Neste contexto a proposta de atribuir no ensino superior uma quota para candidatos oriundos de Escolas TEIP (Territórios Educativos de Intervenção Prioritária) que teria o beneplácito do Conselho de Reitores(vii) parece ser uma forma airosa de tornear as dificuldades.
No entanto o radicalismo, associado ao que me parece ser um certo grau de desconhecimento do funcionamento do sistema educativo, parece estar a fazer das suas. Veja-se no artigo citado a seguinte reacção de Jorge Fonseca de Almeida:
“O governo propõe quotas territoriais para o acesso ao ensino superior. Pode ser um primeiro passo, mas não é suficiente.
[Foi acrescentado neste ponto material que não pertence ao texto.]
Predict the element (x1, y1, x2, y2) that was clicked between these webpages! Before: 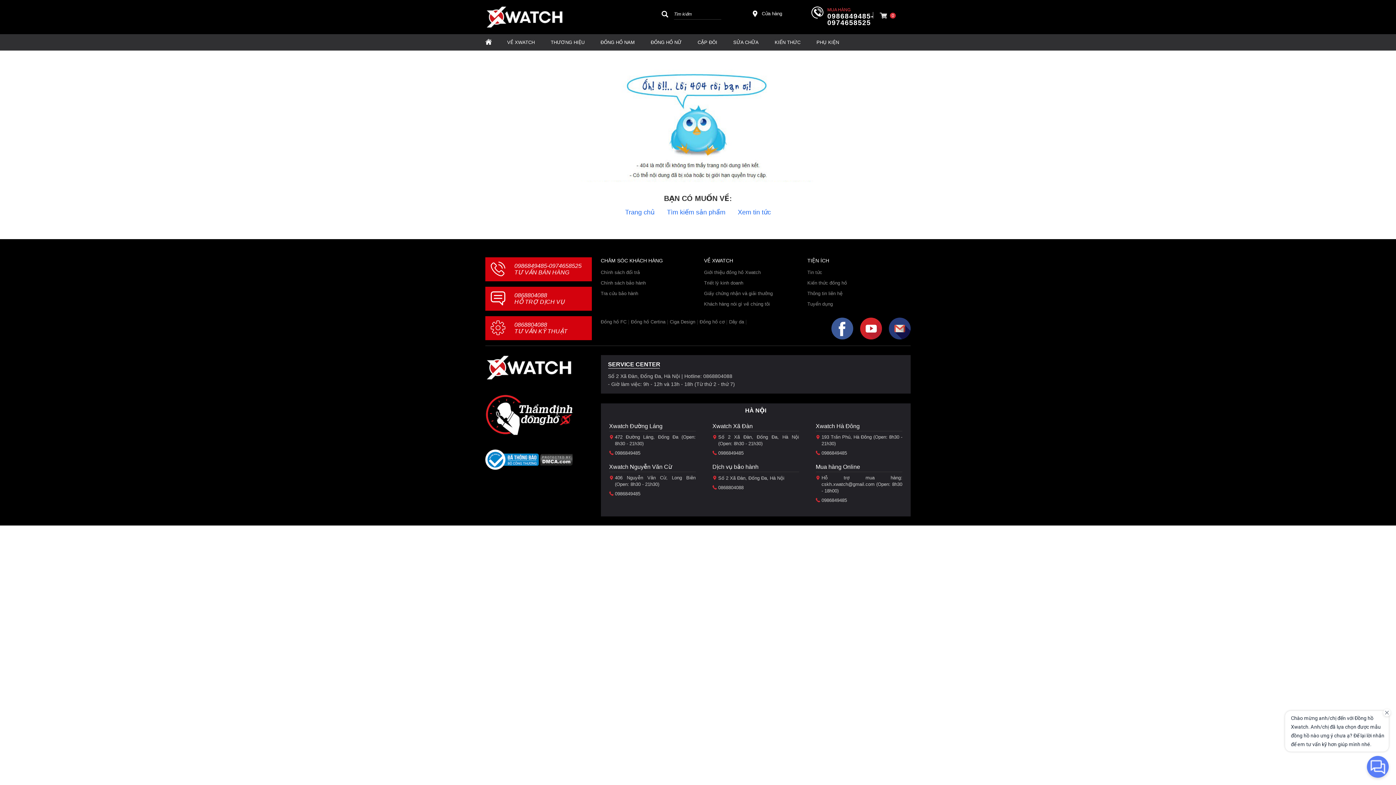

Porque estas quotas podem ser facilmente apropriadas pelos que as não merecem e deixar de fora aqueles que delas deviam aproveitar. Como impedir uma família de classe elevada branca de inscrever o filho no 12º ano em escola de zona de quotas territoriais e ficar ele com o lugar que devia ser para outro? Como impedir os professores de excluírem os alunos das minorias nos anos iniciais e garantir que só chegam ao final do ensino secundário os outros?”
De qualquer forma, para mim, aquilo com que a sociedade e o Estado portugueses se devem preocupar é com o apoio aos alunos que tendo capacidade intelectual e hábitos de trabalho para prosseguir estudos após a conclusão do secundário, não o fazem por necessidade de contribuírem para o sustento da família ou de alcançarem um mínimo de estabilidade pessoal, e não com a atribuição de quotas étnico-raciais a título de “reparação” do colonialismo ou de “normalização” das estatísticas.
Notas
(i) “1974 …”, publicado em 9-10-2019.
(ii) Visão, 12-7-2020
(iii) Quotas para minorias? Indispensável
(iv) A questão racial no caso da Lusa
(v) Que no caso angolano vieram mesmo a mostrar uma assinalável – e, parece ser hoje consensual, indesejável – inclinação para investir em Portugal fortunas de origem duvidosa.
(vi) Repare-se que não tenho interesse pessoal ou familiar na matéria, uma vez que tive a experiência de, sendo pai de uma aluna que concluiu o secundário com média de 17 valores, a vi escolher uma licenciatura em que se entrava com 15 valores… .
(vii) No Site da Direcção-Geral da Educação em 16-5-2021
“O Programa TEIP é uma iniciativa governamental, implementada atualmente em 136 agrupamentos de escolas/escolas não agrupadas que se localizam em territórios economica e socialmente desfavorecidos, marcados pela pobreza e exclusão social, onde a violência, a indisciplina, o abandono e o insucesso escolar mais se manifestam. São objetivos centrais do programa a prevenção e redução do abandono escolar precoce e do absentismo, a redução da indisciplina e a promoção do sucesso educativo de todos os alunos.”